A movimentação no mercado de açúcar cristal segue em ritmo lento no estado de São Paulo nesta semana, operando com o que os especialistas chamam de baixa liquidez. De acordo com pesquisadores do Cepea, o feriado de Tiradentes ajudou a esfriar ainda mais as negociações no mercado spot, com compradores e vendedores adotando uma postura muito mais cautelosa. O fato principal é que quem precisa comprar o produto está preferindo esperar, de olho no avanço da safra 2026/27, que promete trazer preços mais baixos em breve.
Pelo lado das usinas, a moagem de cana ganhou velocidade, o que significa que há uma ampliação gradual da oferta no curtíssimo prazo. Como as máquinas estão a todo vapor e a disponibilidade do doce só aumenta, a pressão para que o valor da saca caia é real. Esse cenário de maior oferta faz com que as empresas compradoras fiquem "na espreita", adiando grandes aquisições na esperança de conseguir condições melhores conforme as pilhas de estoque cresçam nas indústrias paulistas.

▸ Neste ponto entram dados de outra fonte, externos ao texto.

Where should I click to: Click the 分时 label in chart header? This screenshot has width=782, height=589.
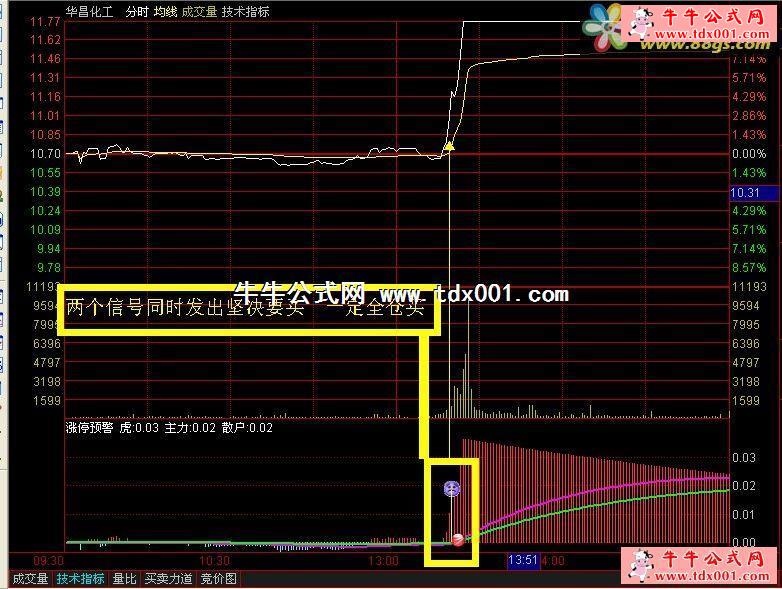pos(137,12)
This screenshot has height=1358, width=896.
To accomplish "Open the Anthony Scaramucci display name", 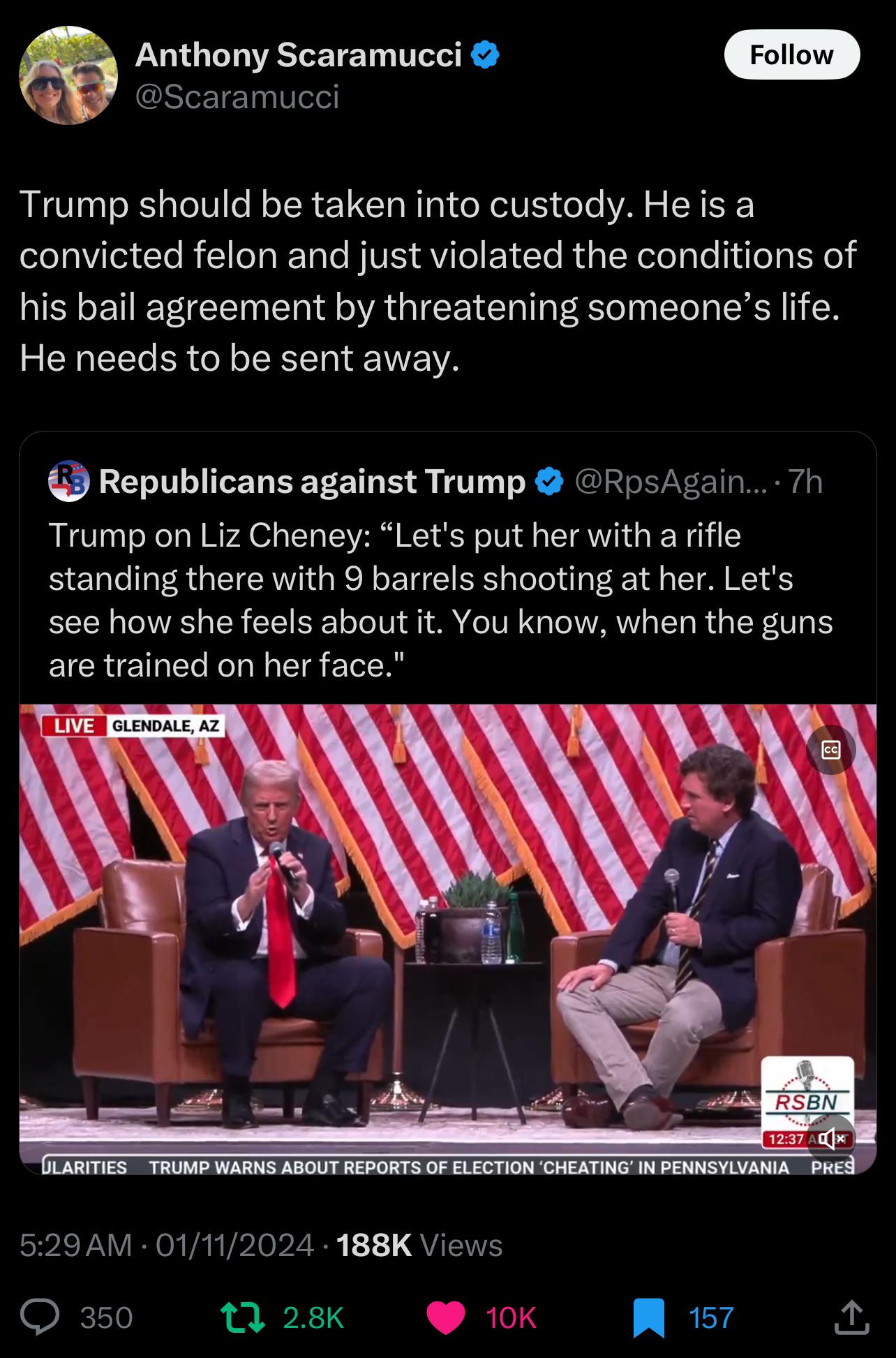I will click(x=298, y=54).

Curiosamente, o cenário lá fora segue um caminho diferente do que vemos aqui dentro. Na Bolsa de Nova York, os preços do açúcar demerara registraram uma leve alta, impulsionados principalmente pelo apetite da China, que aumentou suas importações. No entanto, essa valorização internacional ainda não foi suficiente para animar o mercado interno de São Paulo, que continua focado na dinâmica local de safra e na demanda que ainda não deu sinais de reação.
Para o consumidor final e para as indústrias de alimentos, o momento é de observação. A tendência é que, com o clima favorecendo a colheita e o processamento nas usinas, o preço do cristal continue sob pressão nas próximas semanas. Até lá, o braço de ferro entre quem produz e quem consome deve manter o ritmo das vendas em marcha lenta, consolidando um período de preços mais estáveis ou com viés de queda no coração da produção sucroenergética do país.